Die Durchschnittstemperaturen der letzten beiden Sommer sind also identisch und auch nicht wirklich tiefer als in den letzten Jahren. Trotzdem täuschen Sie sich nicht in Ihrem Gefühl, dass der diesjährige Sommer nasser als normal war. Tatsächlich fiel in diesen Sommermonaten deutlich mehr Regen als in den Vorjahren 2022 bis 2024. Um genau zu sein, fielen dieses Jahr 118 Millimeter mehr Regen – die zweitmeisten Niederschläge in den vergangenen fünf Jahren. Nasser war bloss der Sommer 2021, der (nördlich der Alpen) einer der nassesten seit Messbeginn war.

Wenn wir den Sommer nach Monaten aufschlüsseln, sehen wir auch, wo das Problem liegt: Im vergangenen Juni fiel zwar unterdurchschnittlich viel Regen, im Juli 2025 fiel dann aber deutlich mehr Regen als in den Vorjahresmonaten. Tatsächlich waren es nur 0,3 Millimeter weniger Regen als im nassesten Sommer der vergangen fünf Jahre.
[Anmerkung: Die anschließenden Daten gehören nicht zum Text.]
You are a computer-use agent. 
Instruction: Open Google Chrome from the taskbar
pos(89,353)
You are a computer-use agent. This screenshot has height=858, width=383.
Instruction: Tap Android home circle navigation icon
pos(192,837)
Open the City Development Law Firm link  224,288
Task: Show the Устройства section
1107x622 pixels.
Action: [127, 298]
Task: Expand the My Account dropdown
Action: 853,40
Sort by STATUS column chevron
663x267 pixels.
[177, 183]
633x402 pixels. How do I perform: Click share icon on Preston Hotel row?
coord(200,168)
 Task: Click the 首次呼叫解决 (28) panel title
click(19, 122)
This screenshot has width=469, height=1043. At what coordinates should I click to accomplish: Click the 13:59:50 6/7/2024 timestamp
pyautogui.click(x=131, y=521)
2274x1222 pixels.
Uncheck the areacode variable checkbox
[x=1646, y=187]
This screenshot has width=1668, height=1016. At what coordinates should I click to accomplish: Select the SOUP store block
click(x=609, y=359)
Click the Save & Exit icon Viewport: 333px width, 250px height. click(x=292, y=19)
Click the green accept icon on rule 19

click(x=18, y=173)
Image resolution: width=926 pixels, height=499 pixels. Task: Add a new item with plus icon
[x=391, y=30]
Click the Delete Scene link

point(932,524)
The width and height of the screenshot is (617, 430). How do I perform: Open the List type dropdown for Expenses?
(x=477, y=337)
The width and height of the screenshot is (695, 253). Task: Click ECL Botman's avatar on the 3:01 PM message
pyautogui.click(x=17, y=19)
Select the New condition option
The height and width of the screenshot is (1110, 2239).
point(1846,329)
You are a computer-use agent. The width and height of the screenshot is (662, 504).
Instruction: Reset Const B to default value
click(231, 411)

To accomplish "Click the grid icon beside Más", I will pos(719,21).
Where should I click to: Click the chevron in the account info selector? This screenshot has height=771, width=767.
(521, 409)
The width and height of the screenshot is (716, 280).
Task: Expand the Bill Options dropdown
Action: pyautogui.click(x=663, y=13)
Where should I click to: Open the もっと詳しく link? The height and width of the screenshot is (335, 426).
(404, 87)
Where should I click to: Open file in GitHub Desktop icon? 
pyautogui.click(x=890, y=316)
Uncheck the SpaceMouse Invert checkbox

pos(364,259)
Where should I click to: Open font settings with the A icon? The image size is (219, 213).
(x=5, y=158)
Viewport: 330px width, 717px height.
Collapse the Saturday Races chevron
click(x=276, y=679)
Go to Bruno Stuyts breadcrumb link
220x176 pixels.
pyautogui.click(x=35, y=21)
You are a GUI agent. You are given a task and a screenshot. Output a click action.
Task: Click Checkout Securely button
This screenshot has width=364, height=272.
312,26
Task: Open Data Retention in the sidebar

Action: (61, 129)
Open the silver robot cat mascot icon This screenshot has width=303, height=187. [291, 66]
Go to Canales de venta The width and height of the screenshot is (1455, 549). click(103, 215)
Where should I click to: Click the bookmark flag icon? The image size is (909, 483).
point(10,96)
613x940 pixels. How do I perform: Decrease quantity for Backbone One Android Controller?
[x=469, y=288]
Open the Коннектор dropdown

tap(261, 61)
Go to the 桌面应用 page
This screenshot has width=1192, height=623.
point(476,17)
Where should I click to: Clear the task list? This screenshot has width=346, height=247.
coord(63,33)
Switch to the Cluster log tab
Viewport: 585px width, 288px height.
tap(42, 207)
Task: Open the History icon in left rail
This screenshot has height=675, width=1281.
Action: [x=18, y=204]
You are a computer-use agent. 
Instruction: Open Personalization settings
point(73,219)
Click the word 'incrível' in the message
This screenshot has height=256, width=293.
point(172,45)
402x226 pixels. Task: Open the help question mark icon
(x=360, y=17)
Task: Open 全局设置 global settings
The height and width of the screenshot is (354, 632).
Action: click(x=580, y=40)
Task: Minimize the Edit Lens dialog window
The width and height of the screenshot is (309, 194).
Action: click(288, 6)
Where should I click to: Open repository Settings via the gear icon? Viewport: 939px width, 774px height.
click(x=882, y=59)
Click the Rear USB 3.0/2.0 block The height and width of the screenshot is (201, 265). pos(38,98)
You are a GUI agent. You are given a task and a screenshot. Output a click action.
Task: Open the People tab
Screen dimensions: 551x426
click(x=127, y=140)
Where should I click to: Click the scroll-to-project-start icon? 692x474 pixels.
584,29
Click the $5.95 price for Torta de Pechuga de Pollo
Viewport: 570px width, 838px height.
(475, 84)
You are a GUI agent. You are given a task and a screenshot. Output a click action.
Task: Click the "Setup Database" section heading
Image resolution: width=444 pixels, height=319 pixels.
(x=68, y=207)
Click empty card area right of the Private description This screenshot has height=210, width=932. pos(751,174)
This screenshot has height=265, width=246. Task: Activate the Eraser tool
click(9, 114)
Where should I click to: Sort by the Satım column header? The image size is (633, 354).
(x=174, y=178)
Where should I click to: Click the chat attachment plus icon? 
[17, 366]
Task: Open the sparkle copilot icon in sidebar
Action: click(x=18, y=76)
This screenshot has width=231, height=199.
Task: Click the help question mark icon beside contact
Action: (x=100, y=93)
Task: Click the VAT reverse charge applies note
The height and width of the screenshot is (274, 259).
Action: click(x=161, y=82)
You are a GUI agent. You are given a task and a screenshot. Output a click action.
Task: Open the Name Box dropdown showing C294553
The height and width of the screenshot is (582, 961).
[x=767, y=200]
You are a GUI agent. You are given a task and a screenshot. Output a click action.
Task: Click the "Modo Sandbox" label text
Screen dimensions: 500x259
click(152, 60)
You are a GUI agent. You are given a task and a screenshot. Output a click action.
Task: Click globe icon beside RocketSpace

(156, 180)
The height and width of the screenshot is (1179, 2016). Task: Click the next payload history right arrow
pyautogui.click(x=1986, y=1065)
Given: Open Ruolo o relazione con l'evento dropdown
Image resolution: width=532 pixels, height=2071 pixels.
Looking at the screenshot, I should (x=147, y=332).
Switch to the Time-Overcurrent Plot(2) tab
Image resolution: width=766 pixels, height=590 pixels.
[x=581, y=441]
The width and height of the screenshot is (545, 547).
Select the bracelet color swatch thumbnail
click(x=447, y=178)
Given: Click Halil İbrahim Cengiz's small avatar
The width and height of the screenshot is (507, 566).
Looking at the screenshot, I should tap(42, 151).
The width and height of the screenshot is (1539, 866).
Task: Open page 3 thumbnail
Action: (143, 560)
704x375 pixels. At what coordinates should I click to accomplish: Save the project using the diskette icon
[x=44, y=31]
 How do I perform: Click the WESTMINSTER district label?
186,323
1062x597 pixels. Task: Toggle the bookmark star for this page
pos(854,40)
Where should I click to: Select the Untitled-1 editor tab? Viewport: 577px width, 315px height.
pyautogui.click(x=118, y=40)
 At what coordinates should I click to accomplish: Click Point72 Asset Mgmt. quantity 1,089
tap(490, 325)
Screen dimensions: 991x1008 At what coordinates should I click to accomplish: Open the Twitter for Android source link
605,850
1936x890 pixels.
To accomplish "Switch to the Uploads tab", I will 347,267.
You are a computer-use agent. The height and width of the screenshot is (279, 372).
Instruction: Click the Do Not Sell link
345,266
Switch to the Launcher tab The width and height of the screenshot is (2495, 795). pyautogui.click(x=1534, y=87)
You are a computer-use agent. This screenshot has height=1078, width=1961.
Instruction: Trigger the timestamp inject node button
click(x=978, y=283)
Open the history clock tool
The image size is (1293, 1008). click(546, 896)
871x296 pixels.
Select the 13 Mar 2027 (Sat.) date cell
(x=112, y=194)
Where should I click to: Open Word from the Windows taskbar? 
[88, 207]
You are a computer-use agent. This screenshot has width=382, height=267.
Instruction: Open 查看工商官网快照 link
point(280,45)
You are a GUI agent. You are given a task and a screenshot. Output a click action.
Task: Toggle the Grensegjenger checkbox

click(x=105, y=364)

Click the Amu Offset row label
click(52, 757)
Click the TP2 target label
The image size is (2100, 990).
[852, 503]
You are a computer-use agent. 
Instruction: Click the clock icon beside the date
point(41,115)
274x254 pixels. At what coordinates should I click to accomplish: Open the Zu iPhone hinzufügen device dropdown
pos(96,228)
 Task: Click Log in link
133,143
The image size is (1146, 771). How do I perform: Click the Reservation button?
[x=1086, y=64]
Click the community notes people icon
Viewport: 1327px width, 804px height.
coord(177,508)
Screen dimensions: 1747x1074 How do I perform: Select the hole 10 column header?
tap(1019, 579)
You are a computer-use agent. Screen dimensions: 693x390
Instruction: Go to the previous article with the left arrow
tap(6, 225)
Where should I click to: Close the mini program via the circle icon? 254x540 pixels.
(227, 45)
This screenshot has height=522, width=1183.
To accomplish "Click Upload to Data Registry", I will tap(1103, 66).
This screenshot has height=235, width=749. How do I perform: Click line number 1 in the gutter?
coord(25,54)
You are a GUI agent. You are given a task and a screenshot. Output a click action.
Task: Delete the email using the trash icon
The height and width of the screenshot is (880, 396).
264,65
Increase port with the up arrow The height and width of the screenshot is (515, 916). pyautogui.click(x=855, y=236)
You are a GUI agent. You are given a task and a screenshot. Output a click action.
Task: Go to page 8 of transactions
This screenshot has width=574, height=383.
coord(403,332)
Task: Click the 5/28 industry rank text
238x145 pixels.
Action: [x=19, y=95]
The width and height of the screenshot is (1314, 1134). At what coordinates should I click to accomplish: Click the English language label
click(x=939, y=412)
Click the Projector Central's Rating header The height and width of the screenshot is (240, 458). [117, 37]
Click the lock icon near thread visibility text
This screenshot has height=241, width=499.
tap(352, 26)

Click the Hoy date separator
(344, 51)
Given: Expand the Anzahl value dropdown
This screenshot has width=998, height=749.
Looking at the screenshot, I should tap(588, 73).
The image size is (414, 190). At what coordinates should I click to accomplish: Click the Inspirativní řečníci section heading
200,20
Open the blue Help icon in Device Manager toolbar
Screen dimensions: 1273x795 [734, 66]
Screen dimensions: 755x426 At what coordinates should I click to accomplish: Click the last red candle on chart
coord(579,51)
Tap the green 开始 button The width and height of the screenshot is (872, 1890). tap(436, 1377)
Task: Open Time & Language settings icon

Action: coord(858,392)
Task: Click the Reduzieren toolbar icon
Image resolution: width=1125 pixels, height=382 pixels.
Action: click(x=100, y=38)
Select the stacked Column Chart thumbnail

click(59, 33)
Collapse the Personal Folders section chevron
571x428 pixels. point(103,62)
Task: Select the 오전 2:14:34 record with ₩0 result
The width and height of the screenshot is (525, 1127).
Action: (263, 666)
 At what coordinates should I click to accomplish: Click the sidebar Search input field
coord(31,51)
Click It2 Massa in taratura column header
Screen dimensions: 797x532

Im August 2025 fiel dann zwar etwas mehr Regen als im Vorjahr, aber immerhin blieb er ungefähr auf dem Mittelwert der vergangenen Jahre.

Und wo blieb die Sonne?

Auch wenn es paradox klingen mag, trotz mehr Niederschlägen und gleichbleibender Temperaturen hatten wir in diesem Sommer mehr Sonnenstunden als noch im Vorjahr. Insgesamt 685 Sonnenstunden wurden 2025 in Schaffhausen gemessen, während es 2024 nur 622 waren. Die wenigsten Sonnenstunden hatten wir erwartungsgemäss 2021, als die Sonne nur während 539 Stunden hinter den Wolken hervorlugte. Am sonnigsten war der Sommer 2022, knapp 800 Sonnenstunden wurden gemessen.

Auf die verschiedenen Monate aufgeschlüsselt bietet uns ein bekanntes Bild: Im verregneten Juli scheint auch die Sonne mit Abstand am seltensten – gerade mal 178 Sonnenstunden wurden gezählt. Auch im August ist die Tendenz leicht fallend. Im äusserst trockenen und warmen Juni in diesem Jahr war die Sonne aber deutlich häufiger als noch 2024 zu sehen – 274 Sonnenstunden statt 162 wurden gezählt.

Der diesjährige Sommer kommt zwar nicht an den miserablen Sommer von 2021 ran, jedoch kommt er ihm, besonders was die Niederschläge angeht, sehr nah. Immerhin: Nach 2021 folge der Rekordsommer 2022, der heisseste in der Schweiz seit Beginn der Aufzeichnungen. So ist zwar nicht zu hoffen, dass 2026 erneut sämtliche Hitzerekorde gebrochen werden, etwas weniger Regen dürfte nächstes Jahr aber durchaus sein.